Arguably, the most poignant interview ever broadcast on CBC Radio's The Current was the story this week about Shin Dong-hyuk -- possibly the only person ever to escape from a North Korean slave-labour prison camp.
All stories about prisons are harsh, but prisons, or political labour camps run by totalitarian regimes, can be beyond rational comprehension. And while the Soviet gulag with its millions confined, and China's with even more millions in custody, are inhumane and brutal, they pale to horrors of North Korea's slave camps. Especially in the year 2012.
As the only person ever to escape from a NK camp, Shin Dong-hyuk's story is important as it is unique in giving the world a peek inside that regime, and how the ruling Kim family maintains absolute control through fear and cruelty.
Journalist Blaine Harden discovered Shin, and tells his story in a book -- Escape from Camp 14. Harden, a translator and Shin were interviewed by Anna Maria Tremonti on the CBC, and provided a wealth of appalling reality that defies imagination.
Estimates are that roughly 200,000 are in NK slave-labour camps -- three generations of inmates. Shine was born in Camp 14. The only food inmates ate was a mush of corn, cabbage and salt -- supplemented by mice if they could catch them. And insects.
The electrified razor wire around the camp would kill any who touched it. Anyone caught talking about escaping was shot. Shin was conceived when guards allowed brief intimacy between a male and female inmate for obedient behaviour.
At age 14, he heard his mother and brother talking about escape, and was so fearful and indoctrinated that he asked a guard what he should do. The guard turned him in, and he was roasted over a charcoal fire to extract more information. Then he was forced to witness his mother and brother hanged.
Rather than feel guilt at their death, he was angry that their loose talk made life tougher for him. Normal, human instincts were channeled into self-preservation.
Shin and another inmate decided to escape, but the other guy was electrocuted trying to get past the fence. Shin crawled over his friend's dead body, which grounded the current. He fled north, stole and army uniform, got into China and made his way to Shanghai, where he reached the South Korean embassy and was taken to Seoul.
Among his recollections is a schoolgirl in Camp 14 being beaten to death by a teacher because she had a few kernels of corn in her pocket.
When Shin accidentally dropped a sewing machine, half his middle finger was chopped off as punishment. Guards had inmates beat other inmates who broke rules.
Responding to Tremonti's question how such inhumane treatment could go on when even Russia and China were easing restrictions, author Harden explained that three generations of Kims rule the world's most tyrannical, oppressive state.
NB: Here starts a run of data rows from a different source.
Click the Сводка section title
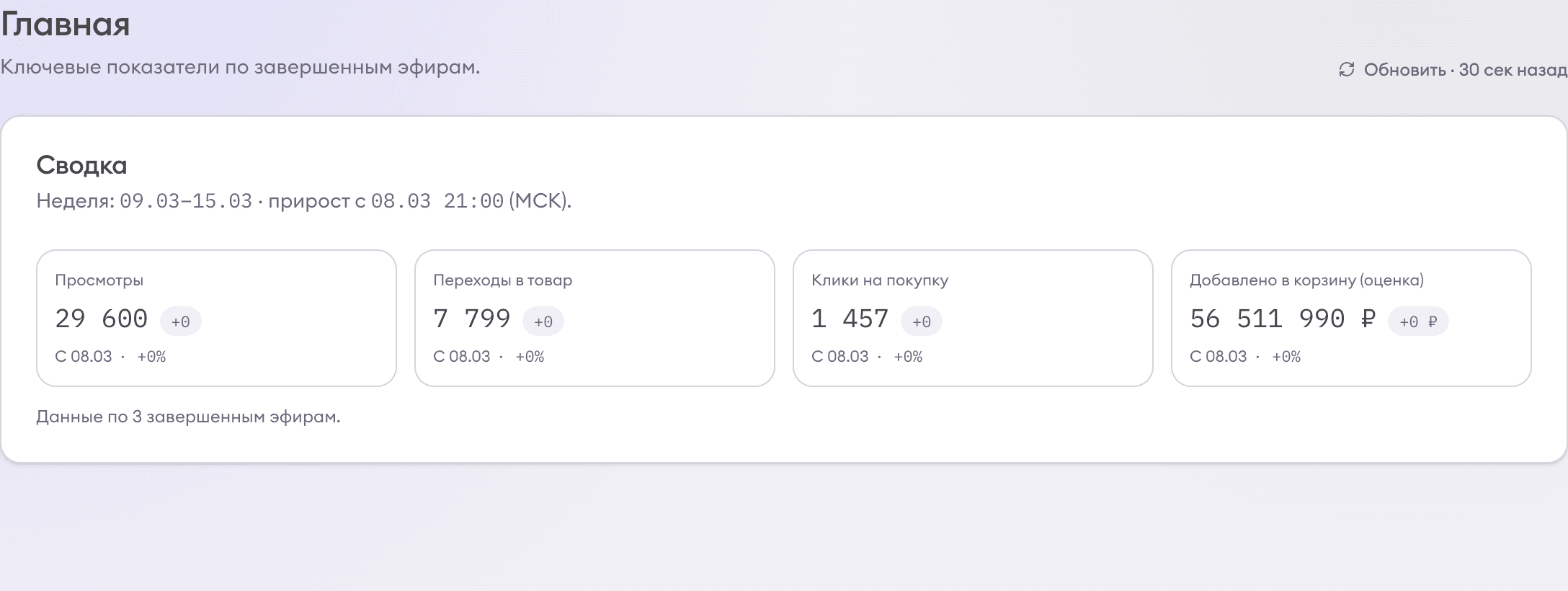Viewport: 1568px width, 591px height. pyautogui.click(x=81, y=165)
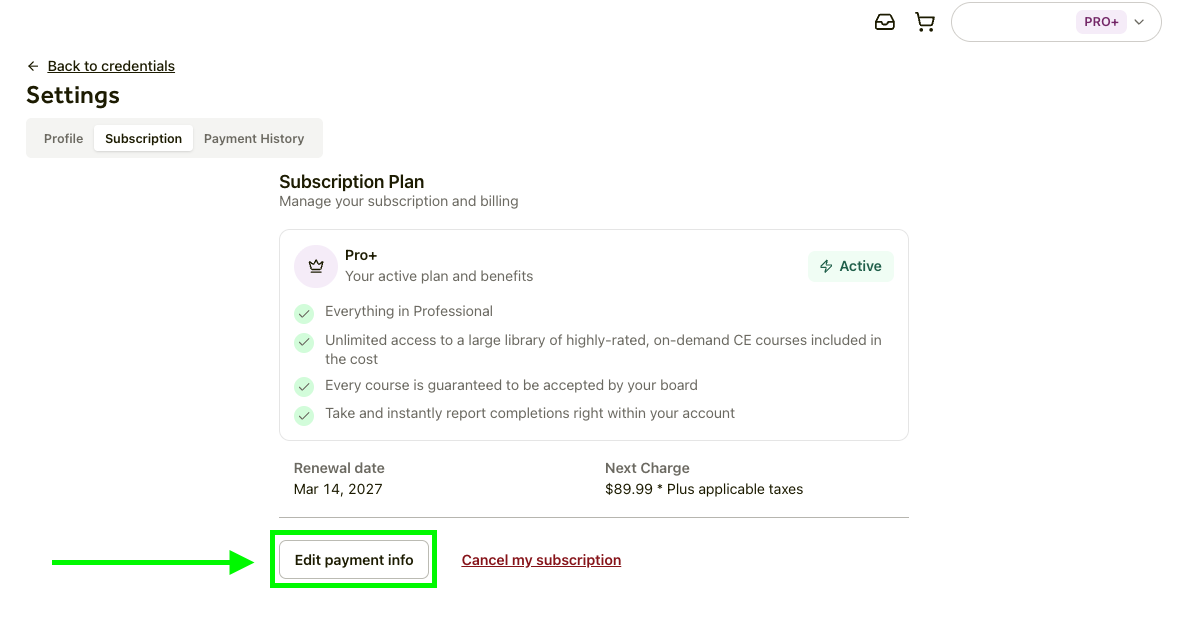Screen dimensions: 1179x625
Task: Click checkmark beside Every course is guaranteed
Action: click(304, 386)
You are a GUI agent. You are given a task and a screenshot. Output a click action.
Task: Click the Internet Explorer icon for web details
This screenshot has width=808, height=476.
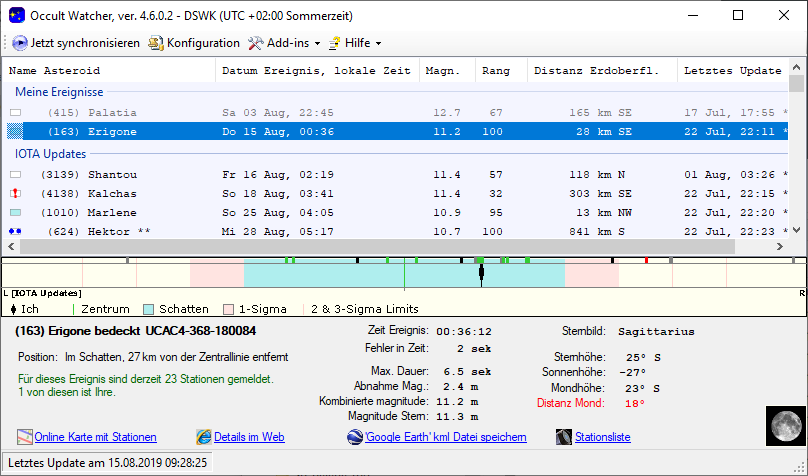point(204,437)
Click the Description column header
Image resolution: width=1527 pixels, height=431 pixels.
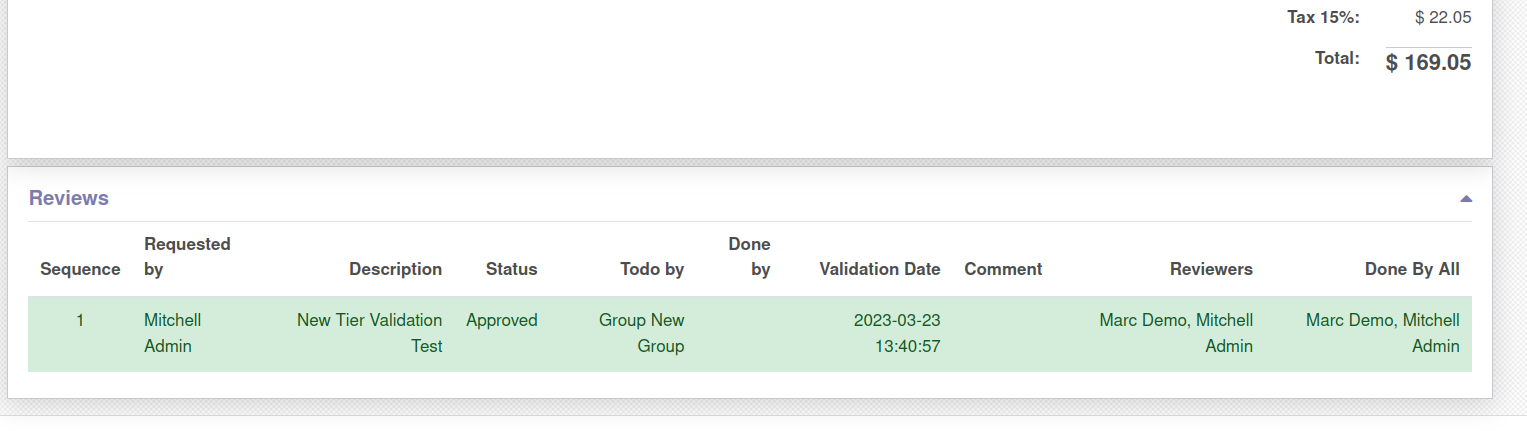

Kim Il-sung instigated the slave camps, followed by Kim Jong-il and now Kim Jong-un who maintain them. North Koreans know of these prisons and fear them to the point of absolute submissiveness and obedience.
Once convicted to a camp, relatives and children are confined to them.
Stalin used fear and intimidation as tools for control, North Korea even more so.
"Class enemies" destined for these horror camps include those who dare practice Christianity, or who don't keep photographs of Kim dusted and prominent in their homes.
If caught, listening to a foreign radio broadcasts can be fatal. As Shin's youthful experience indicated those with deviant thoughts, can be executed. Until he escaped at age 29, he had never tasted chicken or pork -- only corn mush.
China is North Korea's protector -- more fearful of having affluent, dynamic South Korea as a neighbour without impoverished NK as a buffer, than it is concerned about such niggling nuisances as basic human rights.
In negotiations with North Korea, neither the U.S. nor Japan, and certainly not China, ever raise the question of human rights, What's the use? Perhaps our politicians should read Escape from Camp 14.